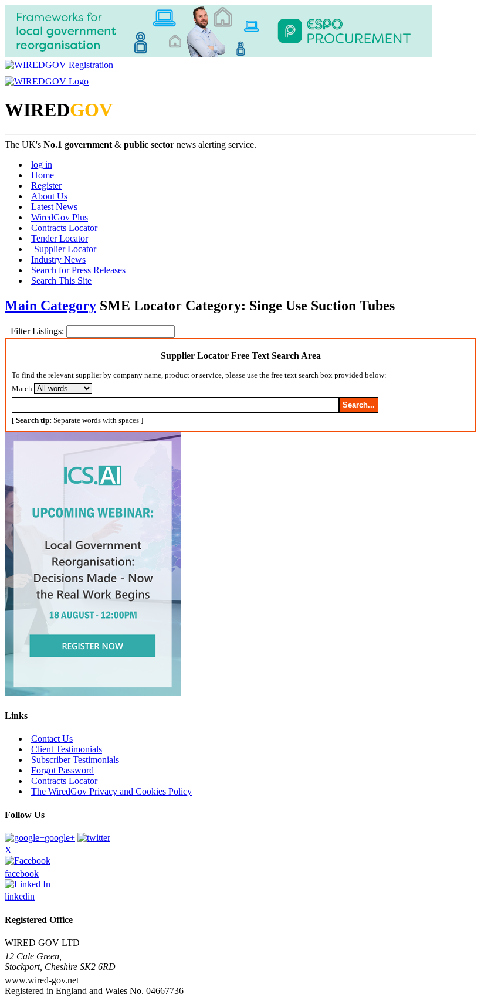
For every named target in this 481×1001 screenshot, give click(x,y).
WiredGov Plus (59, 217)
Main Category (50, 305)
*****
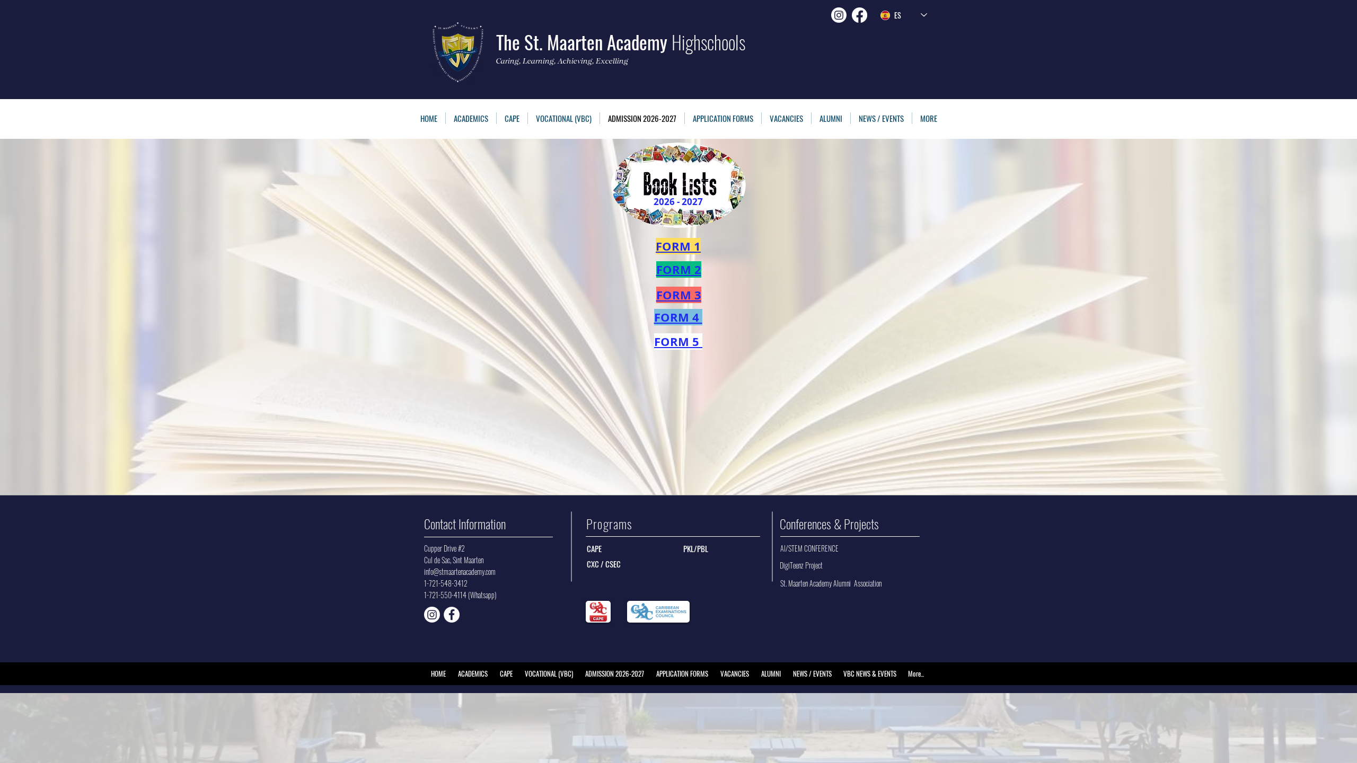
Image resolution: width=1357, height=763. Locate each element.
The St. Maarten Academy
*****
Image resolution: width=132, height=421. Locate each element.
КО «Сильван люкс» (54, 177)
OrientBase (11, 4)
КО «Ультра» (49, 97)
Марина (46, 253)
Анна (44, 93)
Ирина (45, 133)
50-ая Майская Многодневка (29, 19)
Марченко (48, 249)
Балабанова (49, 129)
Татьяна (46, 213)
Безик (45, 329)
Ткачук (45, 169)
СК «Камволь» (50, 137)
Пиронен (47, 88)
*****
■ TASK TO CARRY OUT ■
Can you return, unchanged, the lines from the one containing "Балабанова (49, 129)" through the one containing "Пиронен (47, 88)", with both of those lines included?

■ RESULT OF THIS TASK ■
Балабанова (49, 129)
Татьяна (46, 213)
Безик (45, 329)
Ткачук (45, 169)
СК «Камволь» (50, 137)
Пиронен (47, 88)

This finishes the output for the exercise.